(Stored data)
※

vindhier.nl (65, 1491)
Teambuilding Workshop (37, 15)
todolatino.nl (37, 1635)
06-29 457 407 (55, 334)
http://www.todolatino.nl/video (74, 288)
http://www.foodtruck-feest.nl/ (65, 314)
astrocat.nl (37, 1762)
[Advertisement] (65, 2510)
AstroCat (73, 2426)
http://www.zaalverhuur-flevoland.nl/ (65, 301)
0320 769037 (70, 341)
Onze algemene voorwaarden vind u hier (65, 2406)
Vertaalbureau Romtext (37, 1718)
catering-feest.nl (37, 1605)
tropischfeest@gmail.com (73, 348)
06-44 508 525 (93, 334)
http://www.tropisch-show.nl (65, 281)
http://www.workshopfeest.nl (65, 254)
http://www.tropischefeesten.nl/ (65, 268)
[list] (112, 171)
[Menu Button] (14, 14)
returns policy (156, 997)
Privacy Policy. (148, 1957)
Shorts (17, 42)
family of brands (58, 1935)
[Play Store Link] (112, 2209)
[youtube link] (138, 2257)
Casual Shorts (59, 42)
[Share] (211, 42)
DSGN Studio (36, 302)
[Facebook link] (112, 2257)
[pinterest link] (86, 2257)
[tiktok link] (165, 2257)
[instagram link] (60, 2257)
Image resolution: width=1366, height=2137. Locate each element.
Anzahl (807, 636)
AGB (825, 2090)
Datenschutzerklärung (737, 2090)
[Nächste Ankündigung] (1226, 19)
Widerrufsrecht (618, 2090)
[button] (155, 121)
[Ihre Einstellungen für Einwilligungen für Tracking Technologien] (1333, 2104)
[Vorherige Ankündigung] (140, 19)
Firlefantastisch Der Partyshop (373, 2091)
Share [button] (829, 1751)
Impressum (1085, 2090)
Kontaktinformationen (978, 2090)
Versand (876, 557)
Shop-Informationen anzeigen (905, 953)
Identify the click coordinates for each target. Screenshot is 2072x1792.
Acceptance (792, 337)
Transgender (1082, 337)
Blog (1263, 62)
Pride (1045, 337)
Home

※

Only the lines from the one containing "Kontaktinformationen (978, 2090)" through the end of the records above belong in the answer, each exactly as written.

▸ **Task response**
Kontaktinformationen (978, 2090)
Versand (876, 557)
Shop-Informationen anzeigen (905, 953)
Identify the click coordinates for each target. Screenshot is 2072x1792.
Acceptance (792, 337)
Transgender (1082, 337)
Blog (1263, 62)
Pride (1045, 337)
Home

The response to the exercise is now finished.